Monday, July 25, 2011

Life is Fun.

"When you discard arrogance, complexity, and a few other things that get in the way, sooner or later you will discover that simple, childlike, and mysterious secret known to those of the Uncarved Block: Life is Fun." --Benjamin Hoff, The Tao of Pooh
I'm in another one of those busy stretches of time.  So many things to do, and simply not enough time for it all.  All this activity translated to another good week of weight loss (3.5 lbs!), and continued gains in flexibility, balance, and an overall sense of well-being.  Woot.  Yay me.

Saturday was the Superhero 5k walk for charity.  We had a group of Geek Physiquers out there, all in costume, all walking to raise money to fight child abuse. It was a great day, and a wonderful excuse to spend time with some truly amazing people.  The weather was interesting, to say the least.  When we first arrived, there were clouds approaching, but it was still sunny and a bit muggy and warm.  Shortly after arrival, while some of us were registering for the walk, the clouds gathered, the wind picked up, and torrential rain began to pour down in sheets.  It was crazy.  We all remained under cover for a while, and the start of the walk was delayed by about half an hour, while we waited for the worst of the storm to blow over.  It rained while we walked, and it was a bit breezy, but not quite so... monsoon-like.  It was really kind of nice, and much more pleasant than if it had remained sunny and muggy.  We managed a decent walking pace, despite the inclement weather, and it felt great to be completing another charity walk.

I missed going to the dojo on Saturday, since I was in the walk.  I'll be back on my regular training schedule this week, preparing for the demo at the upcoming Japanese Lantern Lighting Festival.  At some point in here, I'm going to want to get a gi to wear for Aikido.  I hadn't thought about it as a big deal until last week, when it was ridiculously hot in the dojo, and the pin I was trying to do required trapping an arm in the crook of my elbow.  I was roasting, and sweating like mad, so my opponent's arm kept slipping along mine.  Another factor was that I should be grabbing the lapel of my jacket to anchor and hold that arm in place while executing the pin.  I was forced to grab a chunk of my shirt, which helped a little, but not as much as the gi would have.  (But hey, if I were doing this on the street, how often would I be wearing my gi jacket, right?)

Last week's YogaQuest was sort of Bruce Campbell-inspired, which means it was AWESOME.  It was a great example of a yoga class that involves a lot of laughing and silliness, along with a great workout that doesn't feel like a workout.  It's such a fun part of my life.  And I'm genuinely delighted with the people I've met through it!  There have been some cool core moves I've learned lately that I'm implementing in my home practice, because I feel like it's helpful for me, overall.  I love noticing the little gains here and there -- a little easier to pull up into this pose or that, less wobble on the balancing poses, tentative steps toward actually accomplishing a respectable low plank (not there yet, but definitely improving!).  Eventually, boat won't seem like an exercise in futility (no pun intended).

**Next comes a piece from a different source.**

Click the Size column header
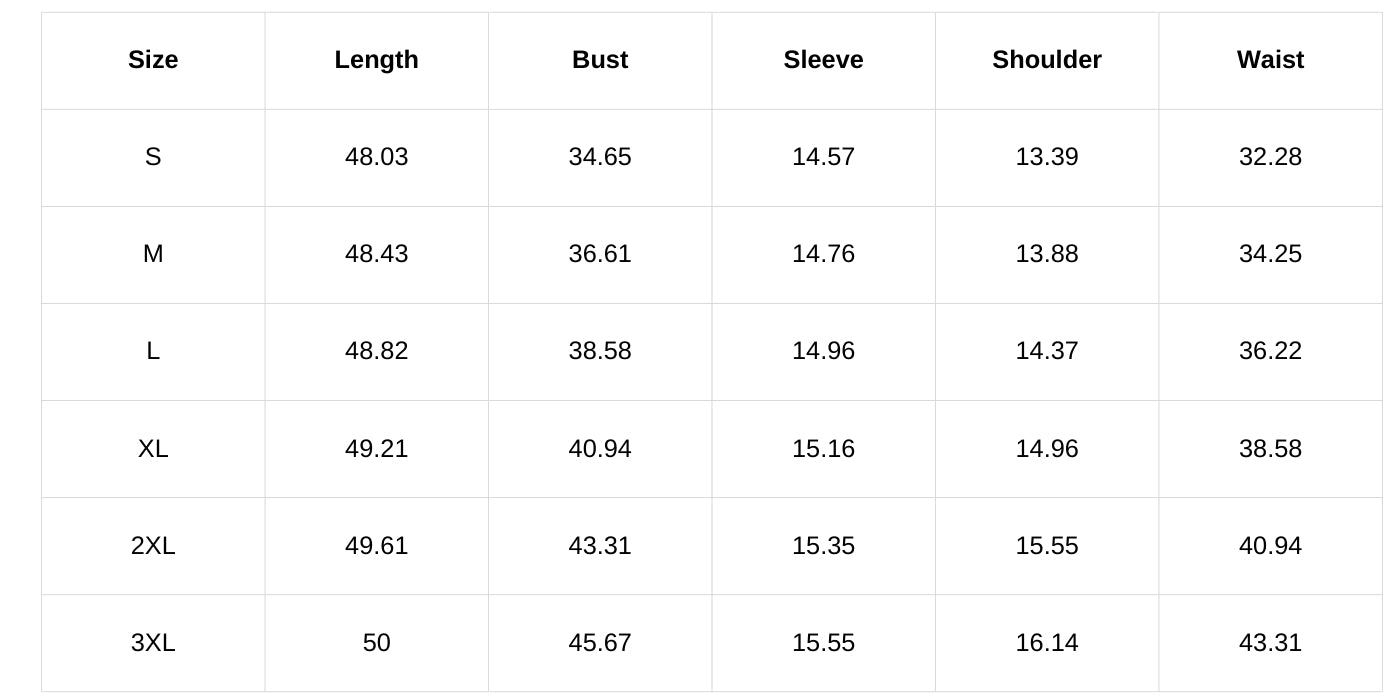The width and height of the screenshot is (1400, 700). pyautogui.click(x=153, y=60)
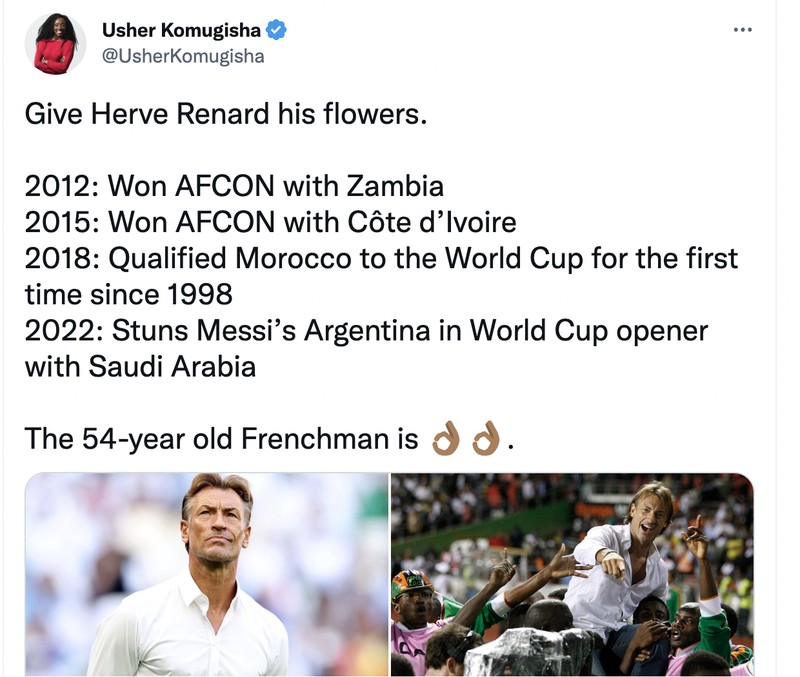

I read an article this morning about the connection between self-image and weight loss -- not that losing weight will improve your self image, but that cultivating a healthier, less critical self-image improves your health and ability to lose weight.  There are a lot of factors at play here, obviously, but it makes a lot of sense.  Interesting how that works, isn't it?  The negative messages we receive from the people around us, the harsh, hateful words we internalize, the moments of embarrassment and humiliation that result from being hopelessly challenged to live up to impossible standards of beauty, the endless focus on our "lumpiness" and stretch marks and sagging skin... all of that garbage, if allowed to take hold, will drive us to self-loathing, which leads to terrible choices, depression, emotional eating, lethargy and sedentary lifestyles, which all combine to lead to weight gain.  It's a vicious cycle, and one we all need to examine and find ways to break.

If you've found yourself in that place of staring at yourself in the mirror with nothing but a critical eye, it's time to look for the beauty the rest of us see.  We are our own worst critics.  It's highly unlikely you are the hideous troll you believe yourself to be.  It may sound trite, but you are worthy of love, and you absolutely must start with yourself.  On the other hand, if you are one of those critics who shames and derides others, not having walked in their shoes (athletic or otherwise), it's time you stopped contributing to the problem.  Your negativity and hurtful words can (and do) cause nothing but harm.  Stop looking at "fat people" as something less than human, less than deserving of respect, worthy of nothing but sneering and dismissive words.  Stop cutting down people whose personal struggles are unknown to you, and whose very real efforts frequently go unnoticed, simply because they aren't perfect. We all have our flaws -- some of us just wear them a bit more openly than others.